Which of the following biomechanical principles most directly explains the pathophysiology of progressive varus deformity in early-onset Blount disease?

. Hueter-Volkmann principle
. Wolff's Law
. Relative medial tibial ischemia from aberrant vascularity
. Excessive lateral compartment loading inducing compensatory varus
. Overactivity of the pes anserinus

Correct Answer & Explanation

. Hueter-Volkmann principle


Explanation

The Hueter-Volkmann principle states that increased compressive forces inhibit physeal growth. In Blount disease, early walking in heavy children increases medial compressive forces, leading to suppression of medial proximal tibial physeal growth and subsequent progressive varus.

Question 1080

Topic: 4. Pediatrics



When evaluating a radiograph of a child with suspected Blount disease, the metaphyseal-diaphyseal angle (Drennan angle) is a critical measurement. Which anatomical landmarks define the lines used for this measurement?

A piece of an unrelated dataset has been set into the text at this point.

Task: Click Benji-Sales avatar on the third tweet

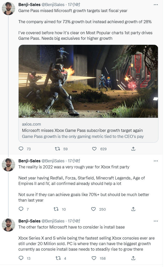Action: click(8, 225)
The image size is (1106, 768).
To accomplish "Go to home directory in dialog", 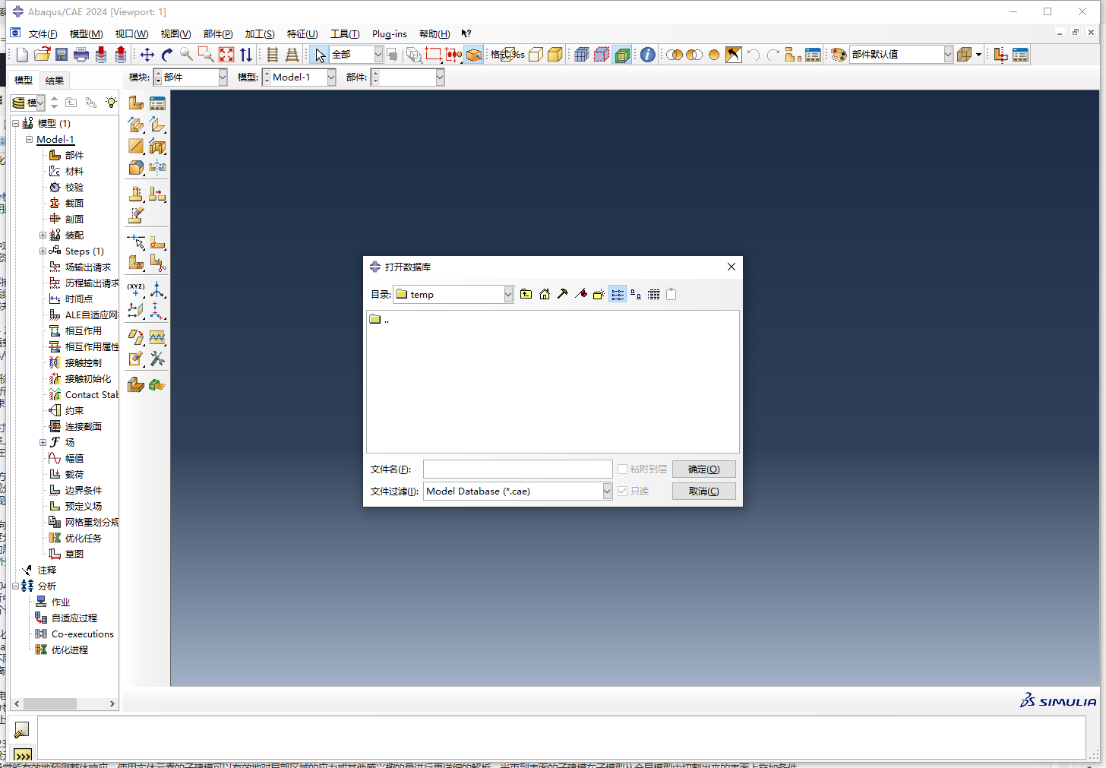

. Mechanical axis of the tibia and the articular surface of the knee
. Anatomical axis of the tibia and a line parallel to the proximal tibial metaphysis
. Mechanical axis of the femur and the anatomical axis of the tibia
. A line drawn through the distal femoral condyles and the proximal tibial plateau
. A line perpendicular to the anatomical axis of the tibia and a line through the proximal tibial physis

Correct Answer & Explanation

. Anatomical axis of the tibia and a line parallel to the proximal tibial metaphysis


Explanation

The metaphyseal-diaphyseal angle (Drennan angle) is the angle formed by the anatomical axis of the tibia intersecting a line drawn through the two most prominent points of the proximal tibial metaphysis (medial and lateral metaphyseal beaks).